A Combination of Receptor-Binding Domain and N-Terminal Domain Neutralizing Antibodies Limits the Generation of SARS-CoV-2 Spike Neutralization-Escape Mutants

Haslwanter D, Dieterle ME, Wec AZ, O'Brien CM, Sakharkar M, Florez C, Tong K, Rappazzo CG, Lasso G, Vergnolle O, Wirchnianski AS, Bortz RH 3rd, Laudermilch E, Fels JM, Mengotto A, Malonis RJ, Georgiev GI, Quiroz JA, Wrapp D, Wang N, Dye KE, Barnhill J, Dye JM, McLellan JS, Daily JP, Lai JR, Herbert AS, Walker LM, Chandran K, Jangra RK. A Combination of Receptor-Binding Domain and N-Terminal Domain Neutralizing Antibodies Limits the Generation of SARS-CoV-2 Spike Neutralization-Escape Mutants. 2021. mBio 12:e0247321

[doi: 10.1128/mBio.02473-21]  [Download PDF]


ABSTRACT

Most known SARS-CoV-2 neutralizing antibodies (nAbs), including those approved by the FDA for emergency use, inhibit viral infection by targeting the receptor-binding domain (RBD) of the spike (S) protein.
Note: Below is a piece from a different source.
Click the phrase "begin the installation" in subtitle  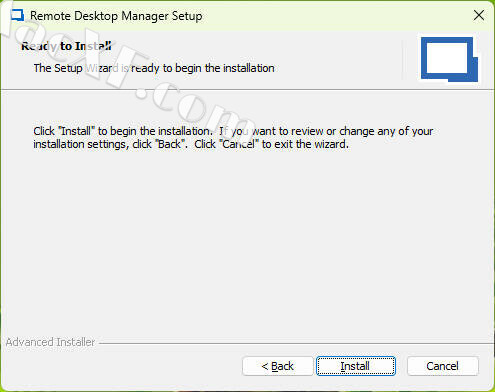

Variants of concern (VOC) carrying mutations in the RBD or other regions of S reduce the effectiveness of many nAbs and vaccines by evading neutralization. Therefore, therapies that are less susceptible to resistance are urgently needed. Here, we characterized the memory B-cell repertoire of COVID-19 convalescent donors and analyzed their RBD and non-RBD nAbs. We found that many of the non-RBD-targeting nAbs were specific to the N-terminal domain (NTD). Using neutralization assays with authentic SARS-CoV-2 and a recombinant vesicular stomatitis virus carrying SARS-CoV-2 S protein (rVSV-SARS2), we defined a panel of potent RBD and NTD nAbs. Next, we used a combination of neutralization-escape rVSV-SARS2 mutants and a yeast display library of RBD mutants to map their epitopes. The most potent RBD nAb competed with hACE2 binding and targeted an epitope that includes residue F490. The most potent NTD nAb epitope included Y145, K150, and W152. As seen with some of the natural VOC, the neutralization potencies of COVID-19 convalescent-phase sera were reduced by 4- to 16-fold against rVSV-SARS2 bearing Y145D, K150E, or W152R spike mutations. Moreover, we found that combining RBD and NTD nAbs did not enhance their neutralization potential. Notably, the same combination of RBD and NTD nAbs limited the development of neutralization-escape mutants in vitro, suggesting such a strategy may have higher efficacy and utility for mitigating the emergence of VOC.